5. It ain't no sin to be electable. And there's nothing wrong with a voter using electability as a criterion. When I heard voters remark that Kerry had the E-quality, they often explained it by saying he possessed a solid record in the Senate, had acquired years of experience in foreign policy, boasted sound and decent policy stands, and was ready and able to challenge Bush forcefully. Those are all fine reasons for picking a candidate. Selecting a candidate based on electability is not necessarily a cop-out; it's rendering the judgment that the candidate is equipped to beat the other guy and become president. In 2000, many Republicans signed on early with George W. Bush, noting his electability. But what they had in mind was that he had the bucks, the brand name and the endorsements needed to clobber his primary opponents. They were right, and it worked out well for Republicans and conservatives. Kerry's so-called electability seems based more on his qualifications than his advantages.
6. But what about Edwards' cross-over appeal? Yes, Edwards did well among Republicans and independents in those states where the Rs and Is can vote in the Democratic primary. But in 2000 Senator John McCain was a big hit with the Indies and had more appeal to Dems than Bush. And he only got so far. In party primaries, the first-place ribbon goes to the guy who excites (or wins the votes of) the party faithful. Parties do not nominate folks because they are liked by the other side. That's the way it is. Each party is burdened by this dynamic. And most Republicans who voted for Edwards would probably end up voting for Bush.
7. Edwards for veep? He has a net worth of millions, but Edwards is not a retire-early-and-take-up-fly-fishing guy. He's already given up his Senate seat. What's he to do now, except angle to be Kerry's sidekick? He could be a fine choice. But it's far too early for Kerry to be thinking about getting hitched. He has until the convention in late July. And he should wait to see how the race against Bush develops. Then he will know what he might need (or want) in a running mate. Perhaps polls will show a toss-up state Kerry must win is fading for him. A veep candidate from that state might reverse the drift. It's true that a running mate rarely has much impact on a presidential race. (See Dan Quayle.) But if a few extra votes can be gained by a good pick, Kerry ought to make his calculated choice as close to the November election as possible. Edwards will have to sit tight.
8. Kucinich has pushed far enough. Every presidential campaign needs someone to push the policy envelope. With his advocacy of a single-payer, nonprofit healthcare system, his proposal for a Department of Peace, his pledge to trash Nafta, and his call to replace U.S. troops in Iraq with international peacekeepers (a plan that rests on several optimistic assumptions), Kucinich played that noble role. But now it's time to fold the tent. He had his shot.

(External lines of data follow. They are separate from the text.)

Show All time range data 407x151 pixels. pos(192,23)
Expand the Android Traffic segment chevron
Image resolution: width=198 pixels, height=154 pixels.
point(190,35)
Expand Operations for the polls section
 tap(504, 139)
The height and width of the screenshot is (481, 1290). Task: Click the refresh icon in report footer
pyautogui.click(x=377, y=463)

The left wing of the party--the peaceniks, the anti-Naftaistas--did not rally behind him in sufficient numbers. And the math is undeniable; he has no chance. One can--and should--only defy the physical laws of the universe for so long. Yet before the votes were tallied on Super Tuesday Kucinich was vowing to keep going until the convention. On CNN, he claimed that Democrats had to choose him because he is the only candidate who could bring in "the Greens, the Natural Law Party." The Natural Law Party? While every vote does count--Florida showed that--it's doubtful that the Democratic nominee's fortunes will rise or fall on the disposition of the Natural Law Party vote. And Kucinich failed to win over more than 9 percent of the Democratic voters of his home state of Ohio. With his presidential campaign, Kucinich did position himself as a--if not the--leading progressive of the House Democrats. But if Kucinich stays in the race, insisting that only he can beat Bush by attracting outsider voters, he risks coming across as a crank who cannot recognize political realities rather than as a visionary willing to challenge conventional thinking.

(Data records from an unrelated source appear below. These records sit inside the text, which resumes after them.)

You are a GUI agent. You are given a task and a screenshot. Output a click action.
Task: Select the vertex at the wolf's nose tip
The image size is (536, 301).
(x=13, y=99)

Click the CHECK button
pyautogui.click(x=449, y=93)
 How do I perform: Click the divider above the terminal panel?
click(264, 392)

9. If Kucinich should go, then Sharpton should really go. It's galling to watch this man go on and on about the need to stay in the race so he can arrive at the convention with delegates and make sure his party ends up with the right policy positions. Sharpton endorsed Republican Senator Alfonse D'Amato, an ethics-challenged machine hack, in 1986 over Democratic nominee Mark Green. (History declared: I worked on the Green campaign.) Sharpton also supported Republican Michael Bloomberg's mayoral bid in 2001 (again, over Green). And this year he is being advised and assisted (including financially) by GOP strategist Roger Stone, who was involved in the so-called khaki riot at the Dade County municipal office in 2000 that may have led to the shutdown of the Miami recount. So where is (and was) the party loyalty Sharpton now cites as his reason for staying in the race until the convention? He's not in this for a platform debate--as if that matters this year. He's in this to advance a single cause: Al Sharpton. He wants the camera time, and he wants a speaking gig at the convention. The Democrats have showed him more than enough kindness. He's lucky to have received the free air time he's already obtained. This reverend deserves no more time in the pulpit.

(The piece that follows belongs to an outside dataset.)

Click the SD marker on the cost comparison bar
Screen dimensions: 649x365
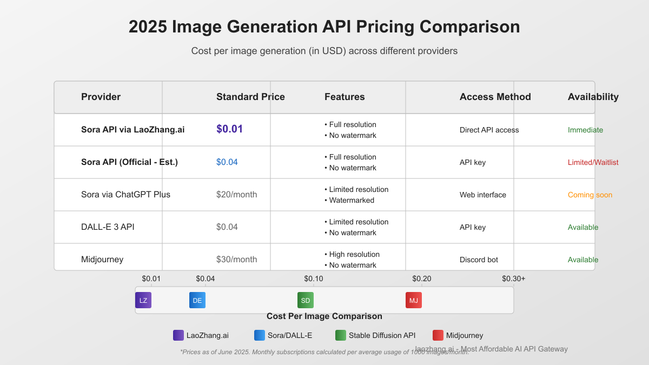pyautogui.click(x=305, y=300)
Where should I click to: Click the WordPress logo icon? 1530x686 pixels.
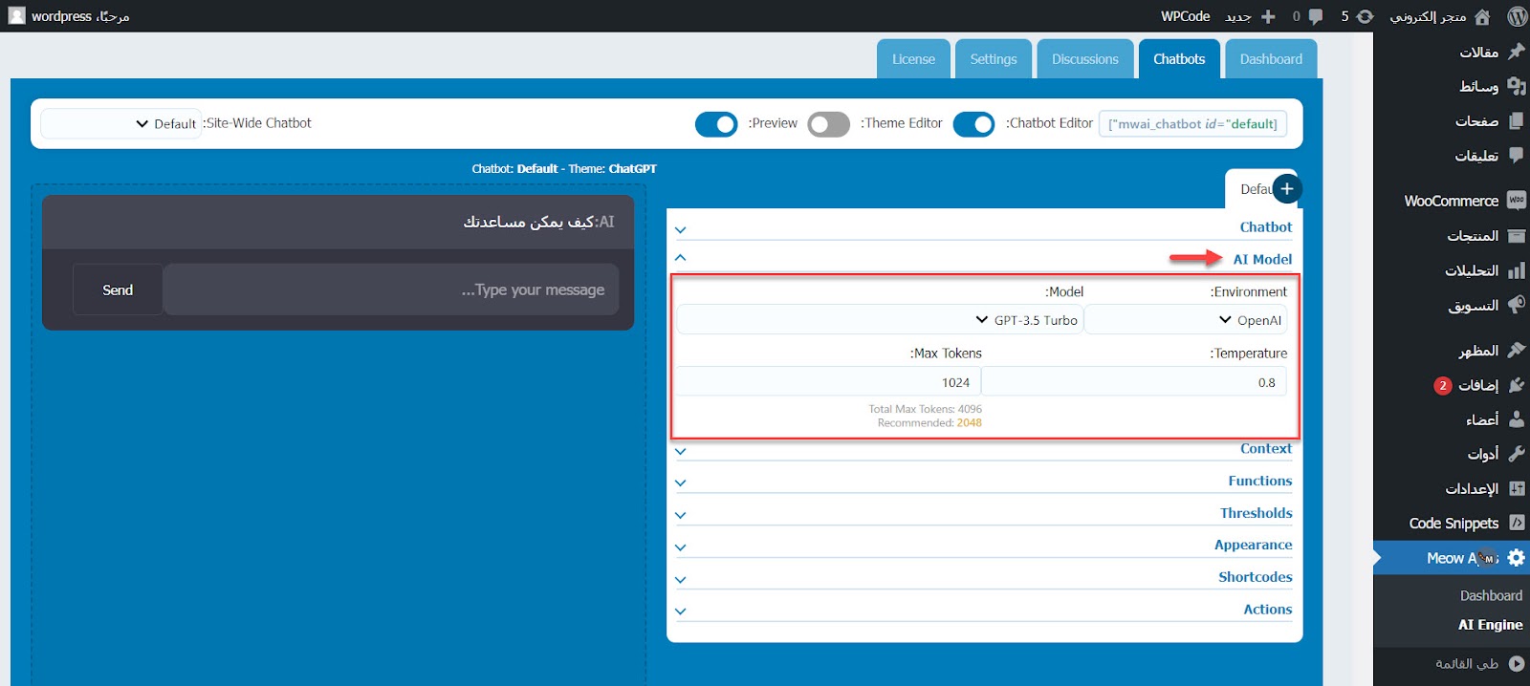click(x=1516, y=16)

10. It's the journalists, stupid? Right before Kerry made his victory speech on Super Tuesday, one of his top advisers told me, "The real question in this race will be, do American journalists take presidential politics seriously?" By that he meant that the media can play a critical role in the contest: truth-testing the attacks (and shaming candidates that mount dishonest and unfair assaults), highlighting the important policy differences between Bush and Kerry, and making clear for the voters exactly what is at stake. He obviously believes that Kerry would benefit from such media behavior. But if the Kerry campaign is relying upon the media to do a good job consistently on these fronts, then Democrats ought to worry. Kerry now has to figure out how to do three things simultaneously: thwart the Bush attacks, launch his attacks on Bush, and present a positive message based on his positions and his own attributes and past actions. He cannot count on reporters to assist him. This is not their fight; it's his. And it will be a helluva battle.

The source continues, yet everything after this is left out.